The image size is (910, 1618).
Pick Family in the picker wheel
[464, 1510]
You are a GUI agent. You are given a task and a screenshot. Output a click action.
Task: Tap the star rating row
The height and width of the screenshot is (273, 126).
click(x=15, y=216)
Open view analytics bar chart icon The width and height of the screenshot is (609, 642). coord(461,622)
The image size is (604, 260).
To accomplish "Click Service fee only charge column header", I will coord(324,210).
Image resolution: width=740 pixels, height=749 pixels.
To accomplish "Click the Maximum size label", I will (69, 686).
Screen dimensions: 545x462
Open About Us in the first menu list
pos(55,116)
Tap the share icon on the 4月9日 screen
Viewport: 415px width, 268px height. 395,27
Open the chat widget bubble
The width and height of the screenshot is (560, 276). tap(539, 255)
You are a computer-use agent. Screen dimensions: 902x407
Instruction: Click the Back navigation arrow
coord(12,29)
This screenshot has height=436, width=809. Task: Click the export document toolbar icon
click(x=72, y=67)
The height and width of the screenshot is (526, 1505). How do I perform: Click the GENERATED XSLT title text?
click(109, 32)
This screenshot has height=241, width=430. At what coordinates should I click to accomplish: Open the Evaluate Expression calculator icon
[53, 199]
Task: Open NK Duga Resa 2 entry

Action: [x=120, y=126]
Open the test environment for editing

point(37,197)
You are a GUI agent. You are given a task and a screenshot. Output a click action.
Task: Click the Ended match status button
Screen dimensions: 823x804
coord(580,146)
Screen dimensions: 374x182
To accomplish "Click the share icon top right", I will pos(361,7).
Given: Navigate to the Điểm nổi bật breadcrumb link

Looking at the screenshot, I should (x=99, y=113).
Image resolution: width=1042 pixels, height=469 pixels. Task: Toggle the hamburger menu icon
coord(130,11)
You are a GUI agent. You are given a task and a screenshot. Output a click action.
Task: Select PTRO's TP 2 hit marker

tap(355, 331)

______

■ **課題内容**
上の行すべてで「share icon」を「send icon」に置き換えてください。それ以外は一切変えずに、行を書き出してください。

■ **解答例**
The image size is (910, 1618).
Pick Family in the picker wheel
[464, 1510]
You are a GUI agent. You are given a task and a screenshot. Output a click action.
Task: Tap the star rating row
The height and width of the screenshot is (273, 126).
click(x=15, y=216)
Open view analytics bar chart icon The width and height of the screenshot is (609, 642). coord(461,622)
The image size is (604, 260).
To accomplish "Click Service fee only charge column header", I will coord(324,210).
Image resolution: width=740 pixels, height=749 pixels.
To accomplish "Click the Maximum size label", I will (69, 686).
Screen dimensions: 545x462
Open About Us in the first menu list
pos(55,116)
Tap the send icon on the 4月9日 screen
Viewport: 415px width, 268px height. 395,27
Open the chat widget bubble
The width and height of the screenshot is (560, 276). tap(539, 255)
You are a computer-use agent. Screen dimensions: 902x407
Instruction: Click the Back navigation arrow
coord(12,29)
This screenshot has height=436, width=809. Task: Click the export document toolbar icon
click(x=72, y=67)
The height and width of the screenshot is (526, 1505). How do I perform: Click the GENERATED XSLT title text?
click(109, 32)
This screenshot has height=241, width=430. At what coordinates should I click to accomplish: Open the Evaluate Expression calculator icon
[53, 199]
Task: Open NK Duga Resa 2 entry

Action: [x=120, y=126]
Open the test environment for editing

point(37,197)
You are a GUI agent. You are given a task and a screenshot. Output a click action.
Task: Click the Ended match status button
Screen dimensions: 823x804
coord(580,146)
Screen dimensions: 374x182
To accomplish "Click the send icon top right", I will pos(361,7).
Given: Navigate to the Điểm nổi bật breadcrumb link

Looking at the screenshot, I should (x=99, y=113).
Image resolution: width=1042 pixels, height=469 pixels. Task: Toggle the hamburger menu icon
coord(130,11)
You are a GUI agent. You are given a task and a screenshot. Output a click action.
Task: Select PTRO's TP 2 hit marker

tap(355, 331)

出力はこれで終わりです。